Since I was a small child, I have been fascinated by trains. I once spent hours along the Rock Island tracks in my home of Chickasha, Oklahoma, once part of the Chickasaw Nation, waiting for trains to arrive at the downtown station. I would put pennies on the track to be smashed by passing freights. I would stand outside in the backyard of my parents' house at night, listening to the far off whistle of a southbound freight train.
|Marland, Oklahoma -- 1975.|
|Ottawa, Kansas -- January 1978.|
|Raton Pass, New Mexico -- July 1979.|
Looking at the Santa Fe model exhibit in the Museum of Science and Industry, I was transported back to my childhood.
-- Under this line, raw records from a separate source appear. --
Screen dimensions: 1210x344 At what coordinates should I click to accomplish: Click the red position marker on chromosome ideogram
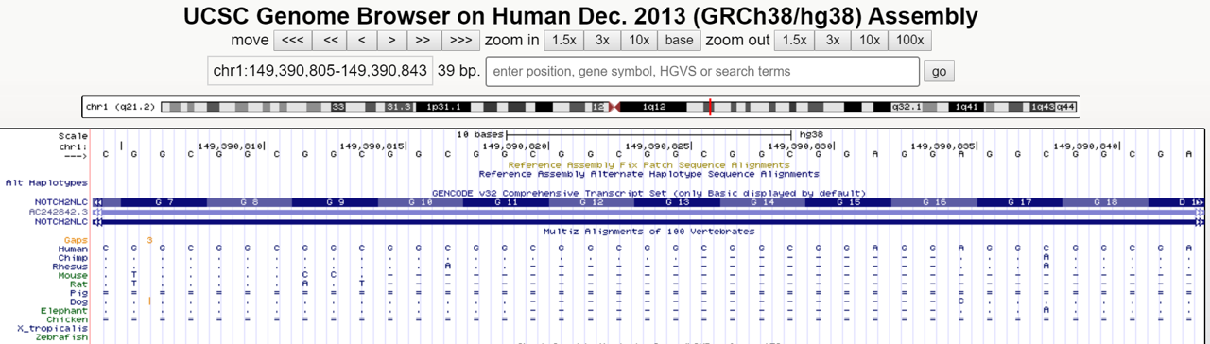710,107
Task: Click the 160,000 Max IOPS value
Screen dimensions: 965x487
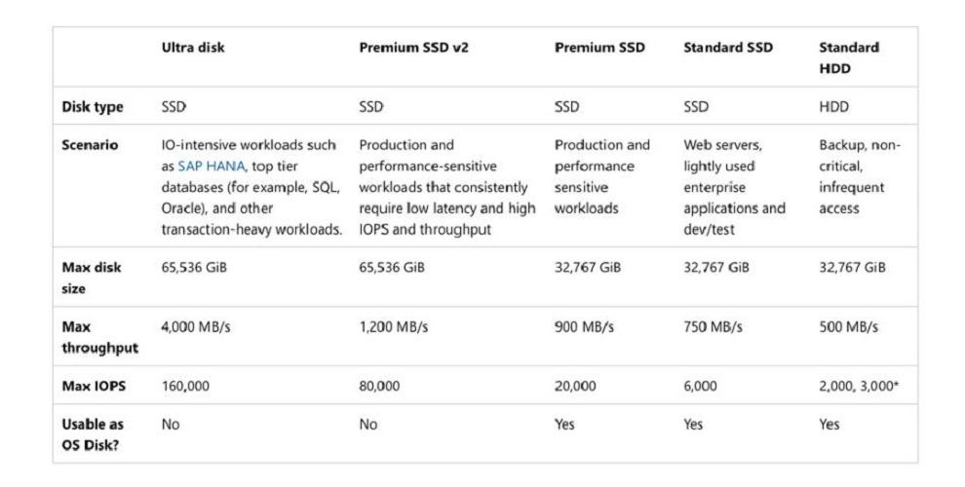Action: tap(185, 386)
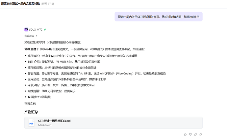Image resolution: width=227 pixels, height=140 pixels.
Task: Click the 12 篇参考来源链接 bullet item
Action: tap(39, 97)
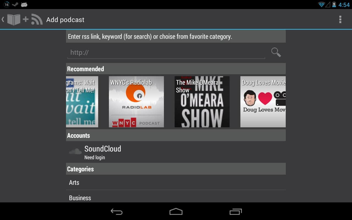The width and height of the screenshot is (352, 220).
Task: Tap the back chevron beside the book icon
Action: [3, 20]
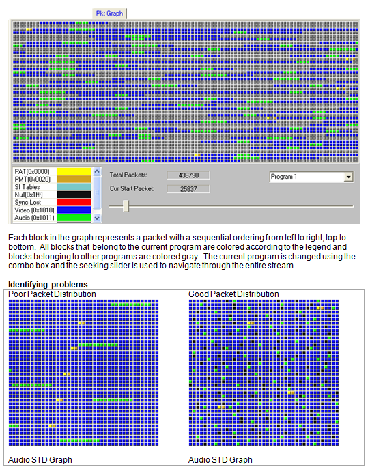Pick the blue Video color swatch
Screen dimensions: 370x471
74,210
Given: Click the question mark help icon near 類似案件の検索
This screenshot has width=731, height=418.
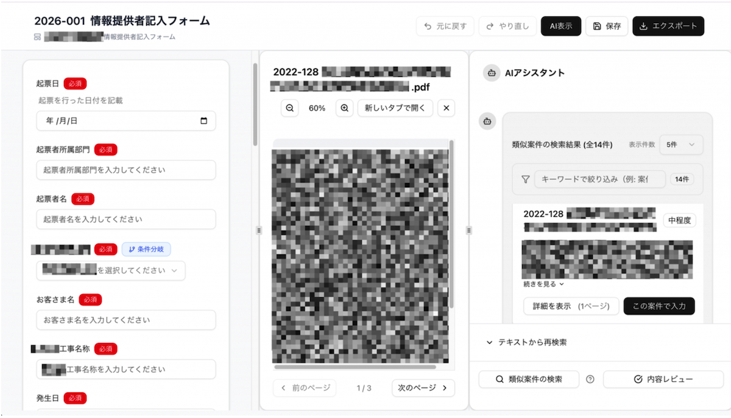Looking at the screenshot, I should coord(590,379).
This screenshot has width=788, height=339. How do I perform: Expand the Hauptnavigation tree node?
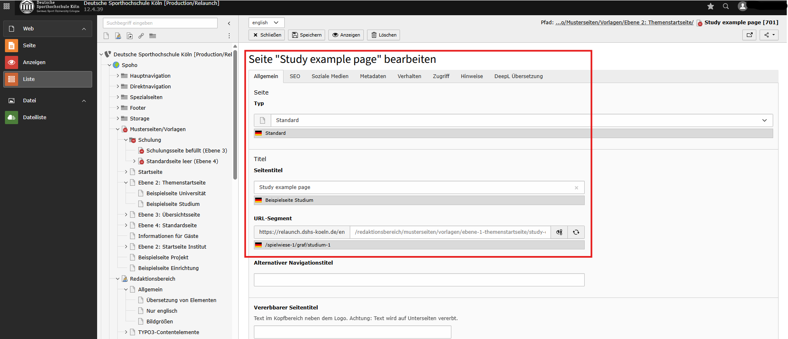pyautogui.click(x=118, y=76)
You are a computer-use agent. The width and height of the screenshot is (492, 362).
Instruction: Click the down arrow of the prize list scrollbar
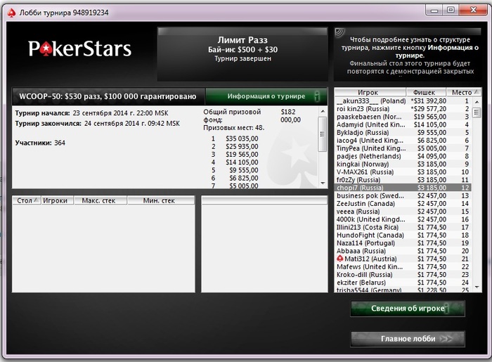tap(323, 183)
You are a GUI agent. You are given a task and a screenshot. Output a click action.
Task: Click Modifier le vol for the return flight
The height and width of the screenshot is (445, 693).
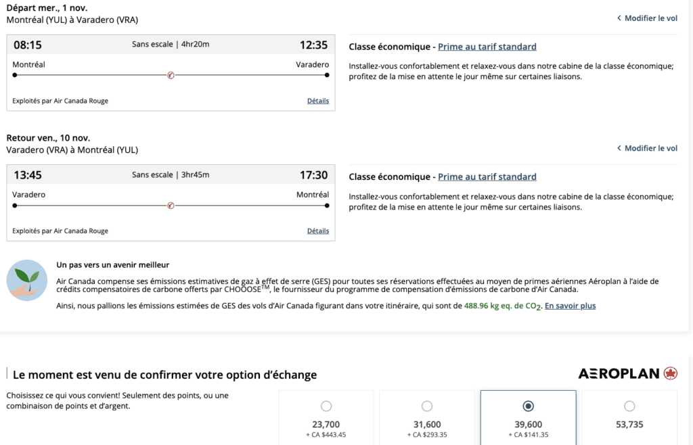[650, 148]
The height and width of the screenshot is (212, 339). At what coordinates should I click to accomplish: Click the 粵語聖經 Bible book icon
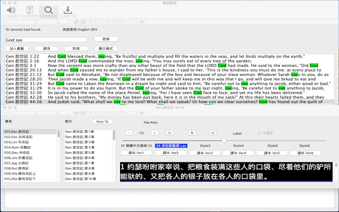(30, 10)

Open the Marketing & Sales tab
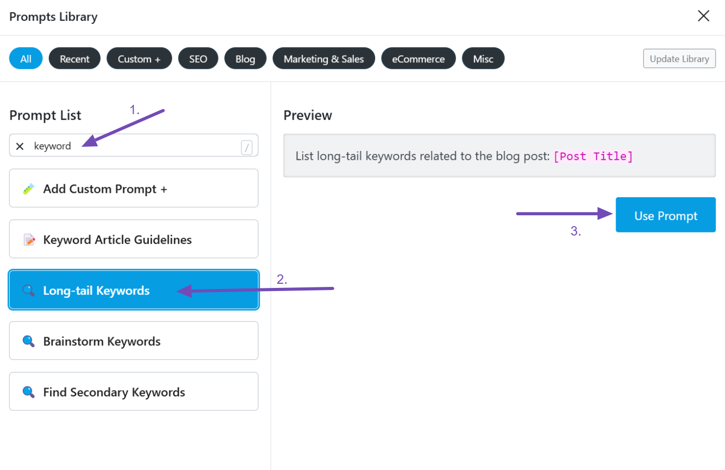323,59
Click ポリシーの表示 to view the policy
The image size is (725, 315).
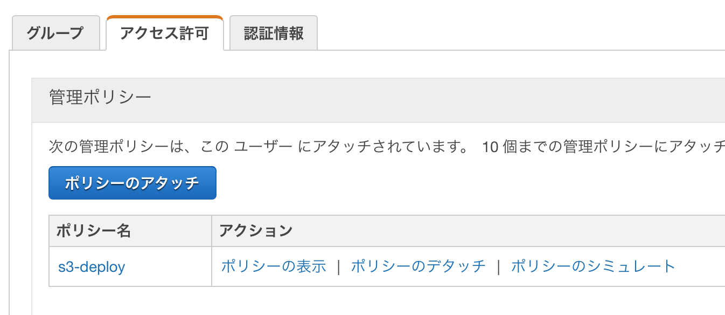point(275,266)
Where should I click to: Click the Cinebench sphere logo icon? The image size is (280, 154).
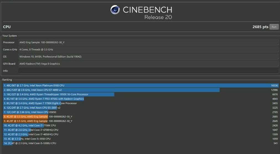pyautogui.click(x=115, y=10)
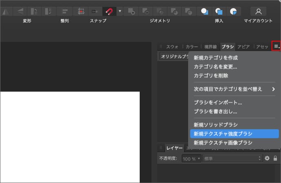The image size is (281, 183).
Task: Select the insert behind selection icon
Action: click(x=205, y=11)
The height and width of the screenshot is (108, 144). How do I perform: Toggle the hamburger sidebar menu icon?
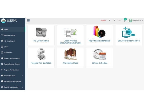pos(28,20)
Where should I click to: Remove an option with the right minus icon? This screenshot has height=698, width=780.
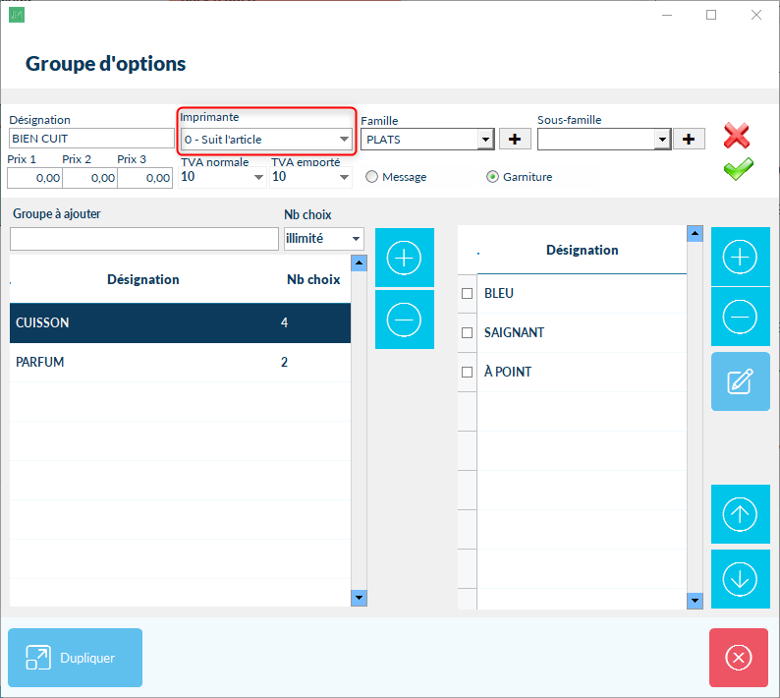(x=740, y=317)
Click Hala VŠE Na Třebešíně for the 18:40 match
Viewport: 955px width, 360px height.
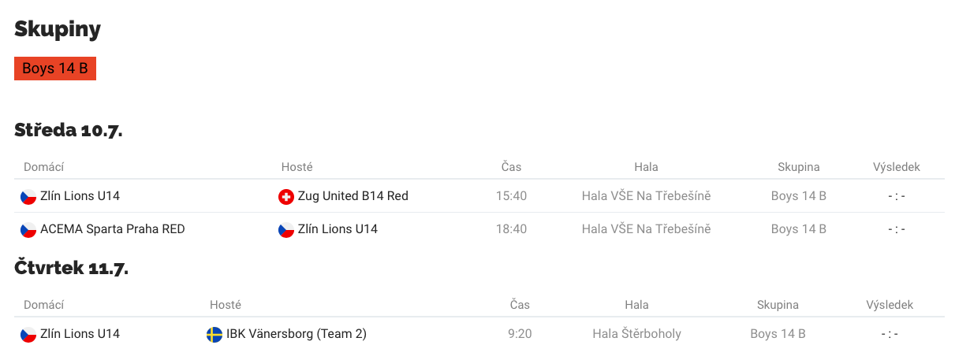tap(646, 229)
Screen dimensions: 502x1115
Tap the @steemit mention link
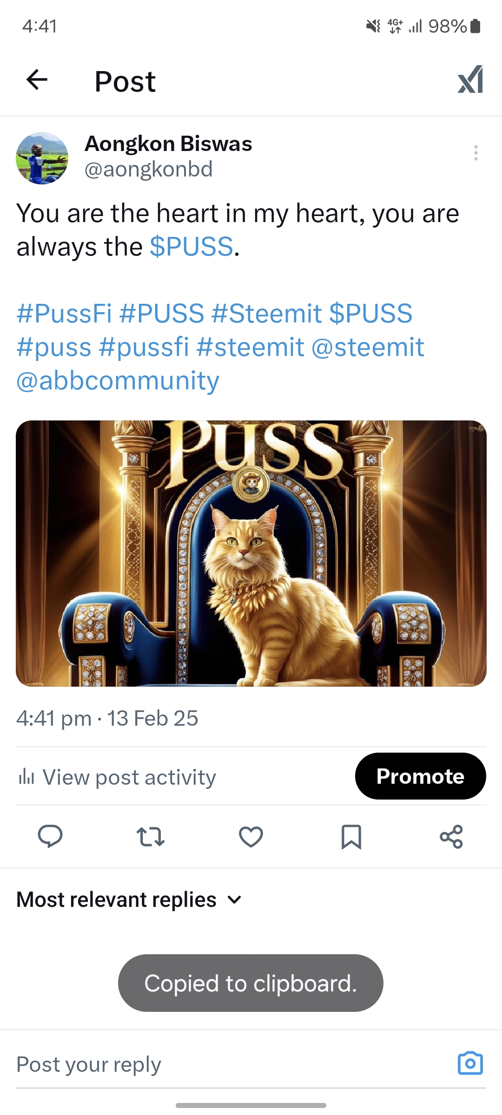point(368,347)
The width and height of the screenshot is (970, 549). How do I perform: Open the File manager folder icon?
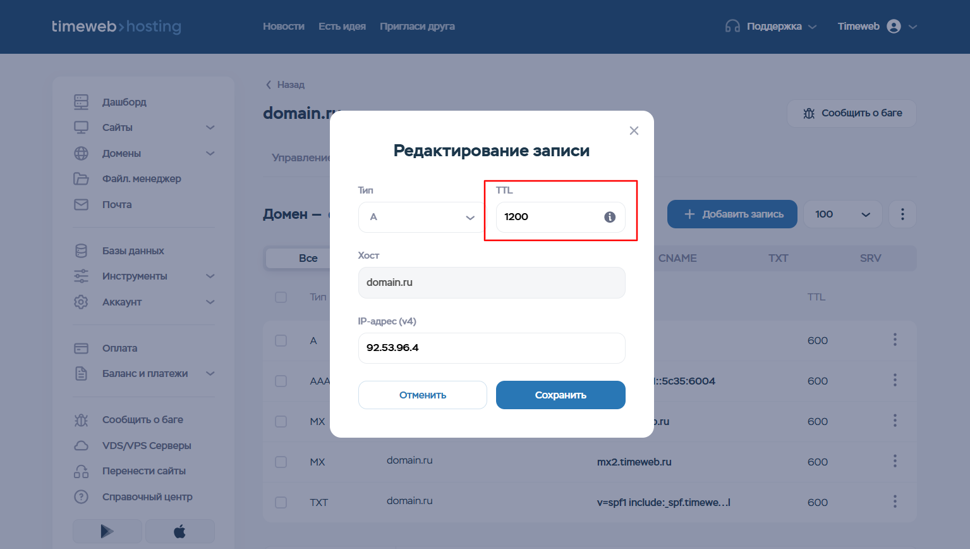click(82, 179)
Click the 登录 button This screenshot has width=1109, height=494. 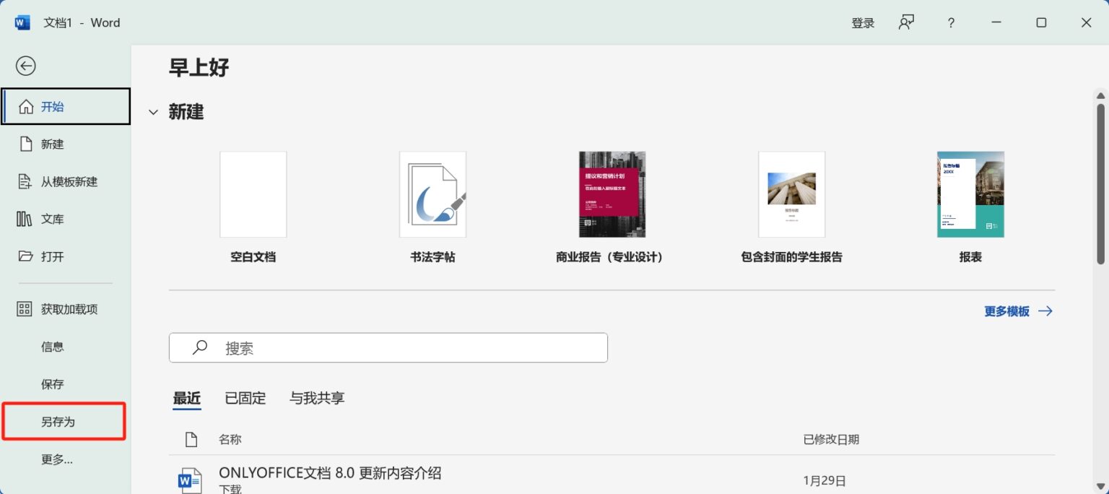(x=863, y=22)
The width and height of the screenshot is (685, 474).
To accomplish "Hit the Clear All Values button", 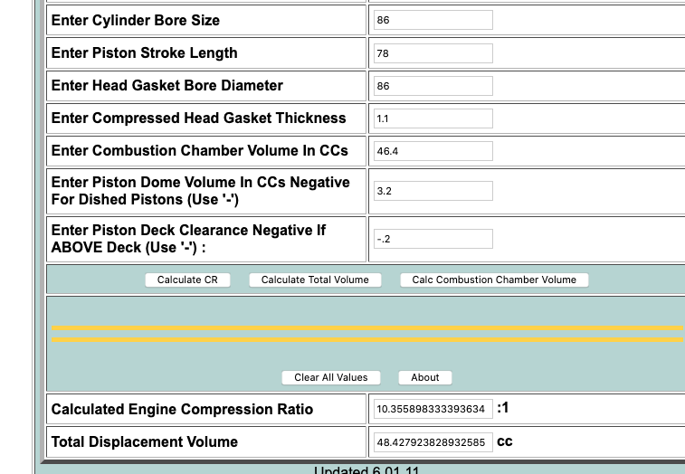I will pos(330,378).
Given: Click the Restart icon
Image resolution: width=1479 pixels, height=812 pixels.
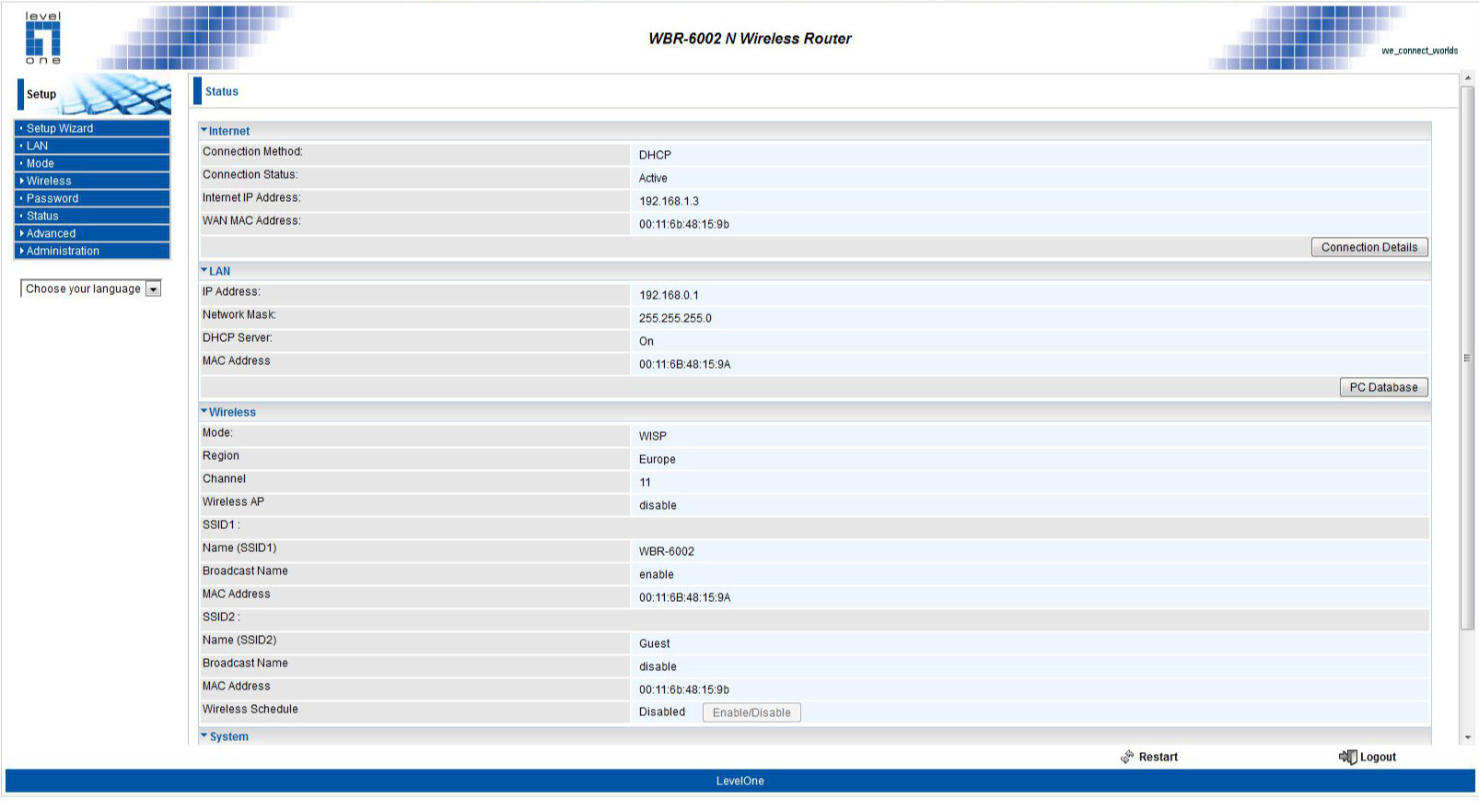Looking at the screenshot, I should click(x=1127, y=757).
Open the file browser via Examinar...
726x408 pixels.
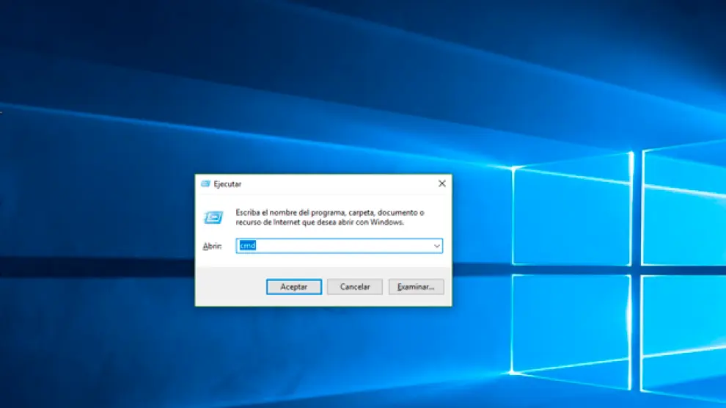tap(416, 287)
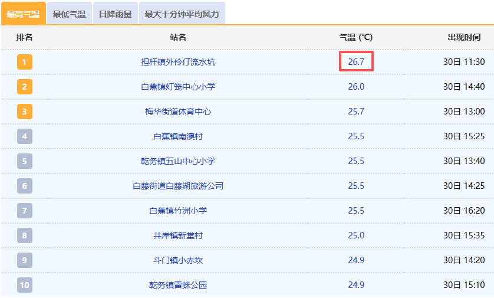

I stood transfixed on the second floor balcony, watching the model trains below as though they were the secret to the universe, assuming there is a secret. I could have spent days there, but I sensed that my friend Carl wanted to move on.
|Rio Puerco, New Mexico|
Another vivid memory is my afternoon visit to the University of Chicago. I had read that the first active atomic pile -- brainchild of Enrico Fermi -- had been located beneath the stands at the old football stadium. The school had dropped the sport years ago, but I wanted to see where the atomic age began. Unfortunately, the stadium was demolished in 1957. By the time I arrived, a library had been constructed in its place.
My other memory of the university is that it was (and still is) located on the city's south side, surrounded by African-American neighborhoods, the residents of which were not particularly receptive to a European descendant from rural Oklahoma. I have never been shouted at so much as that day, though no one did anything more than shout. Two large middle-aged men shook their fists at me from across a street. I looked at them, wondering what they would do. They seemed puzzled that I would stand there, looking at them, saying nothing. It felt as though we were two rival tribes glaring at each other across a river that neither could navigate. Eventually they shrugged, laughed and walked away. I decided that it was time to head back to the YMCA Hotel.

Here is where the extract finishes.